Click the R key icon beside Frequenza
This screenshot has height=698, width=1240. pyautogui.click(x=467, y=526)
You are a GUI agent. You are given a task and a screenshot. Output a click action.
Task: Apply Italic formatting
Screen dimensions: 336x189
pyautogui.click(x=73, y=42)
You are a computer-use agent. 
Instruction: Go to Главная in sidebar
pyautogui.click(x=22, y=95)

--------

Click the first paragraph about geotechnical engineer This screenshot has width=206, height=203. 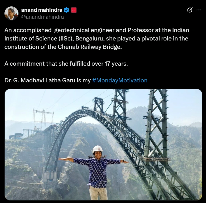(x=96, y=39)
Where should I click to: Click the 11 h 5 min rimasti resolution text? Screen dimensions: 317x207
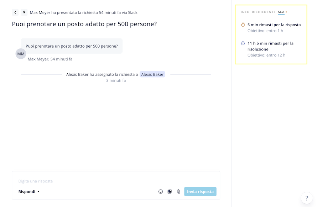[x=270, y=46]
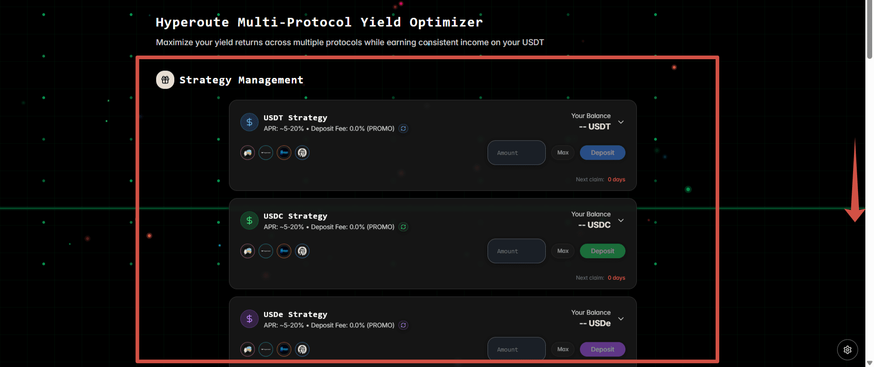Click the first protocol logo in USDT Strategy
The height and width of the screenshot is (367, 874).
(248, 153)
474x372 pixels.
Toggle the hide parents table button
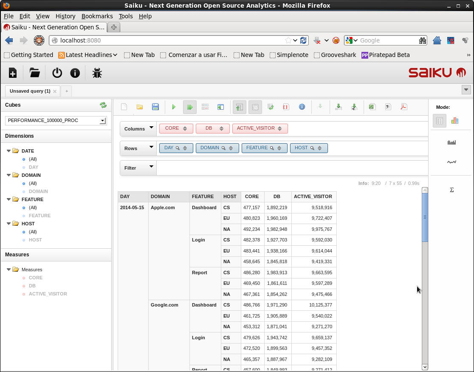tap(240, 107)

--------

WORK TASK
In the listing above, find the line containing "Click the R key icon beside Frequenza" and the line containing "You are a computer-use agent.". Output them and every line between, exactly, and nothing else.

EXERCISE SOLUTION
Click the R key icon beside Frequenza
This screenshot has height=698, width=1240. pyautogui.click(x=467, y=526)
You are a GUI agent. You are given a task and a screenshot. Output a click action.
Task: Apply Italic formatting
Screen dimensions: 336x189
pyautogui.click(x=73, y=42)
You are a computer-use agent. 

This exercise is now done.